Dre memeriksa arah datang suara. Saat itulah, matanya kian menonjol. Ia baru menyadari, kalau ia berada dalam keadaan genting. Rumahnya dirampok! Ia melihat tiga orang yang tinggi menjulang di depannya. Dre ingat betul, mereka adalah orang yang menyerangnya tadi. Mereka semua mengenakan pakaian serba hitam yang cukup ketat. Ditambah dengan wajah yang tertutup sempurna oleh topi dan masker.

“Kau, geledah lemari itu!” seru si lelaki memerintahkan yang lainnya. Tangannya sedang mengorek-orek isi laci belajarnya. Sementara yang lain, menjatuhkan buku-buku dari rak secara brutal.

Tampaknya, mereka bertiga belum menyadari kalau ia sudah terbangun. Dre duduk seketika dan berusaha meraih ke samping, tempat nakas berada. Ia mencari sesuatu yang dapat dijadikan senjata. Tangannya mendapati beberapa benda, pensil, buku, hingga akhirnya, ia menggenggam cutter kecil.

Dre melihatnya di depan matanya. Benda mungil ini tidak bisa melumpuhkan mereka, tetapi setidaknya bisa merobek beberapa urat mereka. Salah satu diantara penyusup menyadari pergerakan Dre. Matanya nyalang, melotot tajam pada Dre dengan sorot mata yang sangat menakutkan.

“Wah, sudah ada yang terbangun dari mimpi indahnya,” ujarnya. Dre tidak bisa membaca air muka mereka, tetapi Dre bisa mengetahui kalau itu sama sekali bukan sapaan yang ramah. Dre beralih dengan mata telanjangnya, kalau jendela dan pintu masih tertutup rapat. Bahkan tanpa celah.

“Dari mana kalian datang? Bagaimana kalian bisa masuk?” ia bertanya dengan suara nyaris tertelan. Ketiga pria itu hanya mengerlingnya dan menyeringai kasar.
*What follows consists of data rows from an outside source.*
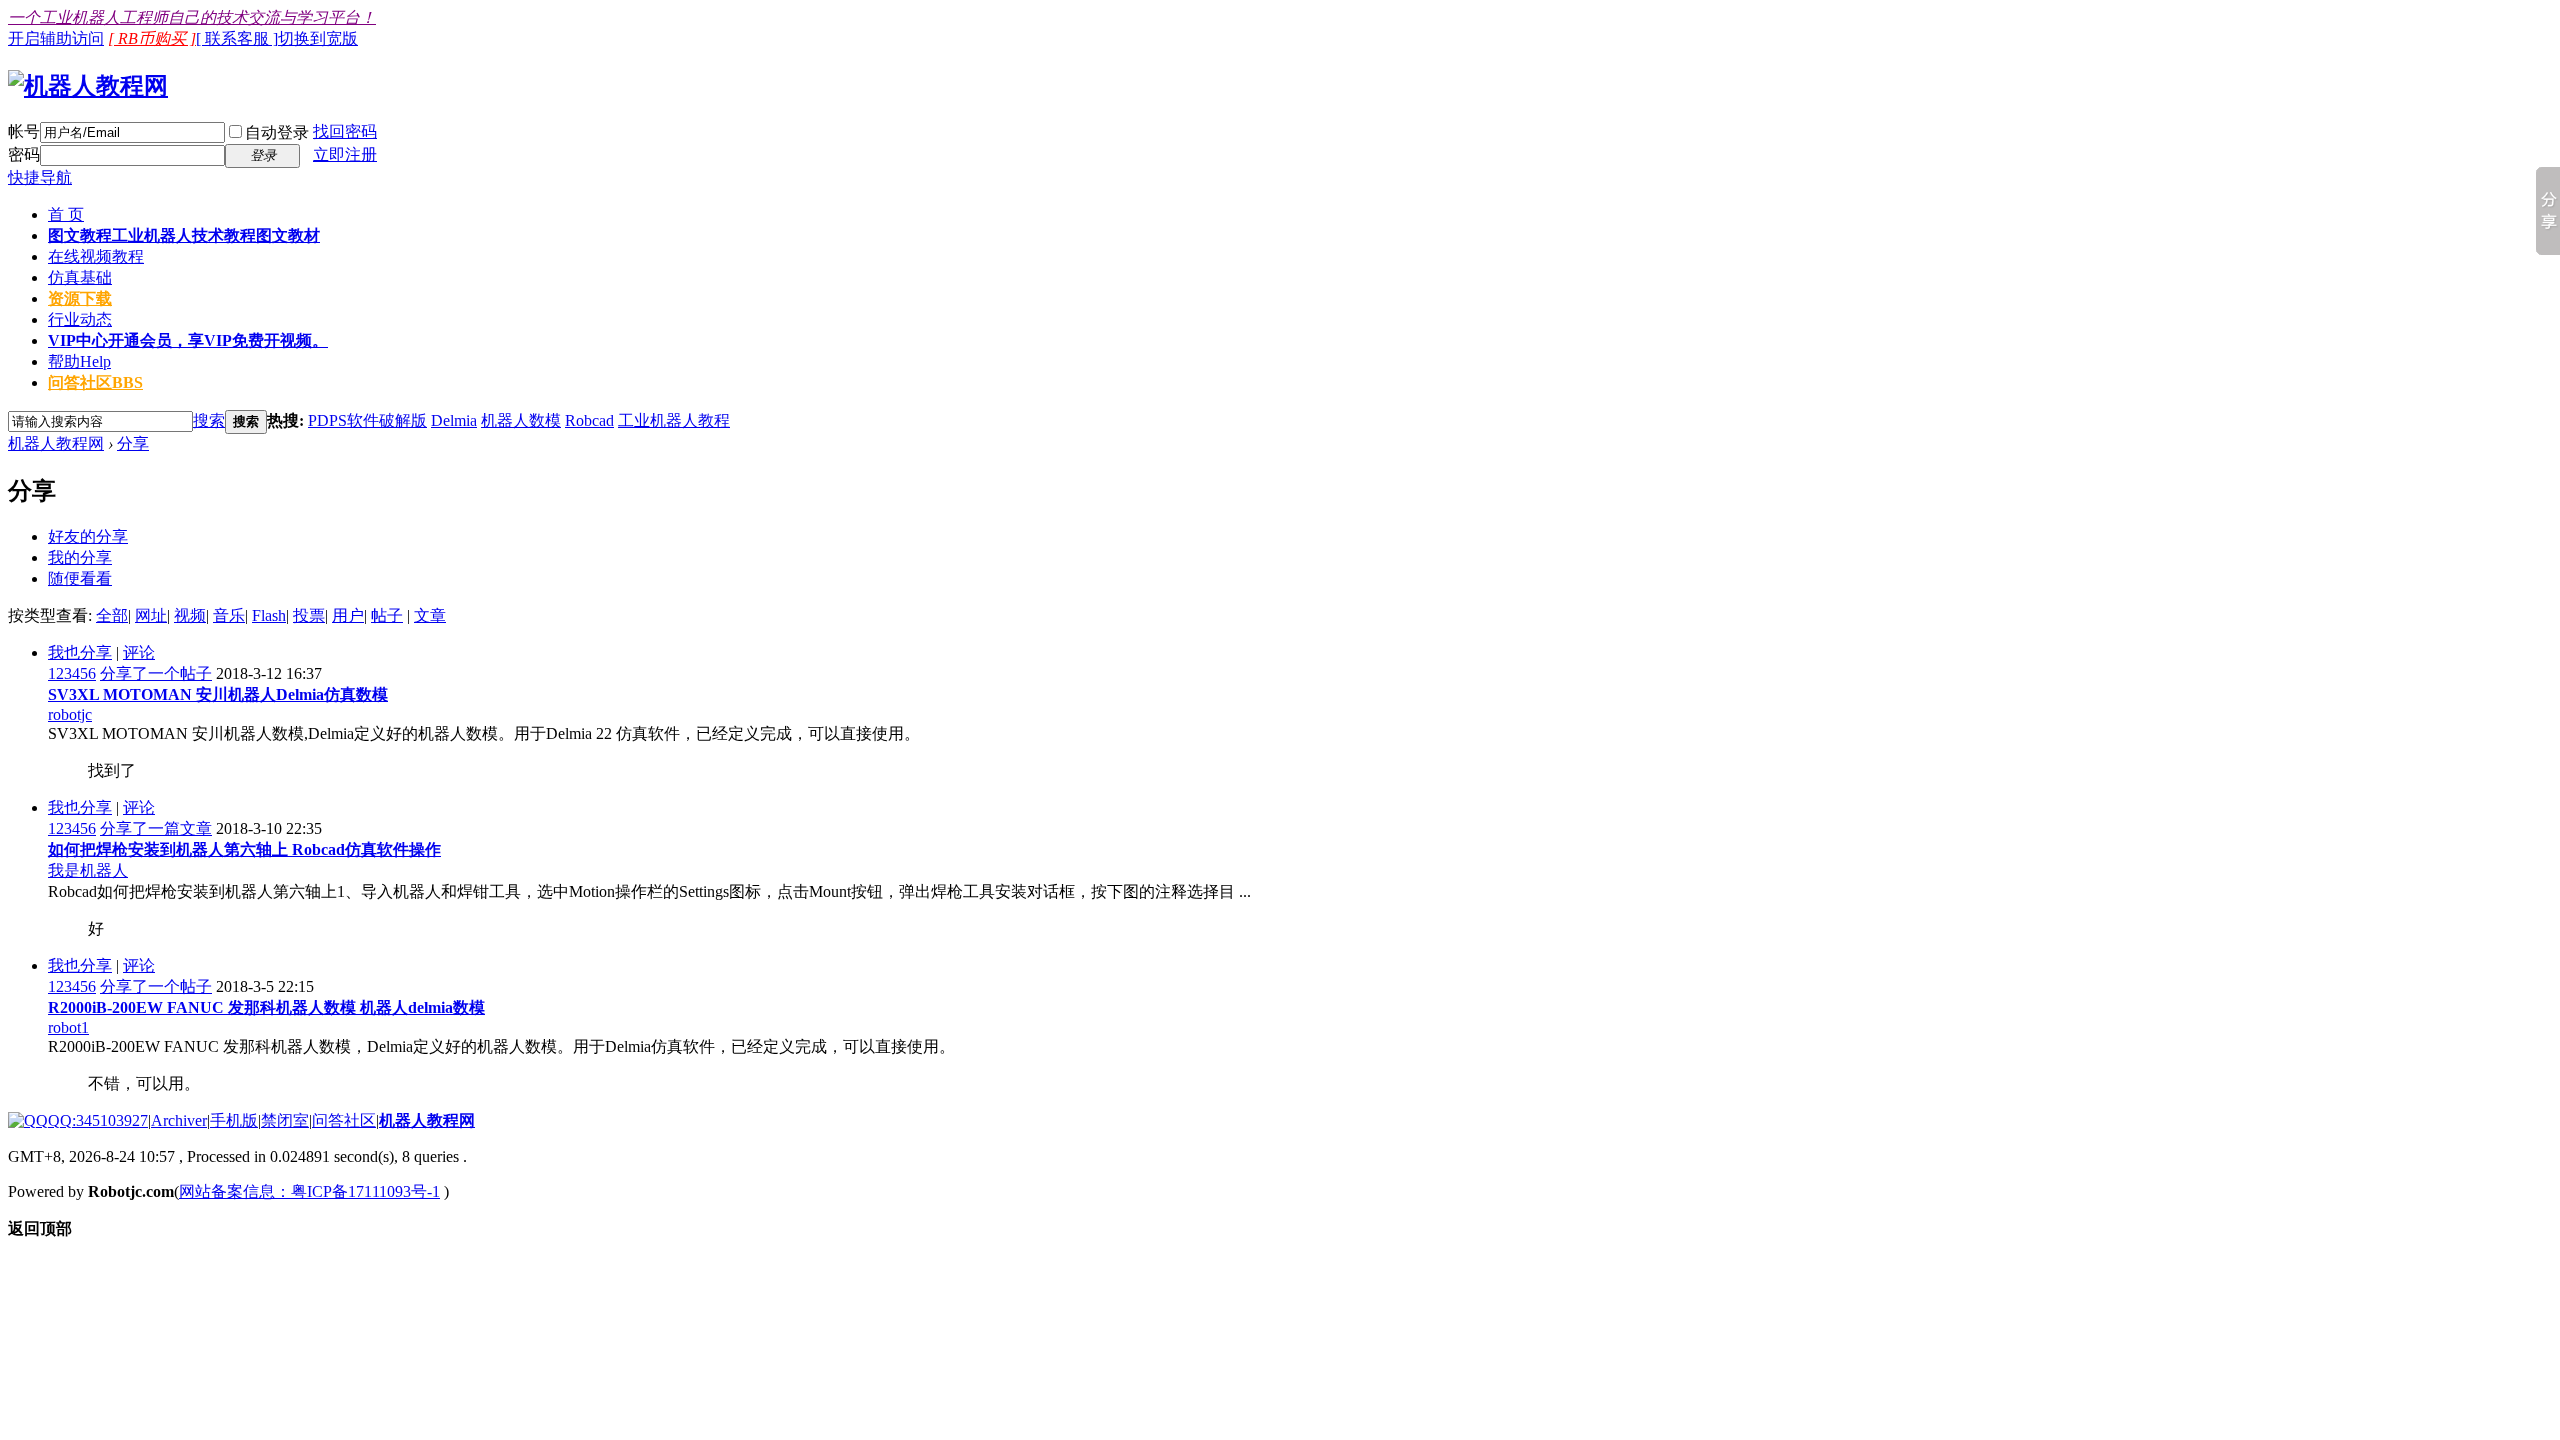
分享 (133, 443)
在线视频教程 (96, 256)
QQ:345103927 (98, 1120)
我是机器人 (88, 870)
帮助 (79, 361)
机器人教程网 (56, 443)
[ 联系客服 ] (237, 38)
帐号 (24, 131)
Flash (269, 615)
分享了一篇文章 (156, 828)
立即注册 (345, 154)
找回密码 (345, 131)
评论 (139, 652)
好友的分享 (88, 536)
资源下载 (80, 298)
“Keluar dari kamarku sekarang juga!” Mereka bertiga tidak memedulikan Dre. Mereka sibuk mencari sesuatu entah apa itu. Orang yang tadi mengajaknya berbicara, kembali pada aktivitasnya. Melempar-lemparkan buku dari rak ke lantai. Ada yang menggeledah lemarinya, dan juga mencari benda ke bawah kolong kasurnya.

Mata Dre menyisir ruangannya. Kalau mereka menginginkan hartanya, pasti komputer, CPU, dan seperangkat benda elektronik berharga di kamarnya, sudah digondol. Namun, mereka masih berada di tempatnya. Dengan rapi.

“Apa yang sebenarnya kalian inginkan? U-uang? Perhiasan?” todong Dre. Dre bergerak turun dari tempat tidurnya. Tanpa tedeng aling-aling, Dre mengacungkan cutternya tinggi-tinggi. Ia berusaha menetralisir rasa takut yang menjalar.

“Kalau kalian mencari uang, kalian datang ke rumah yang salah! Harusnya kalian ke bank, bukan di sini!” teriak Dre.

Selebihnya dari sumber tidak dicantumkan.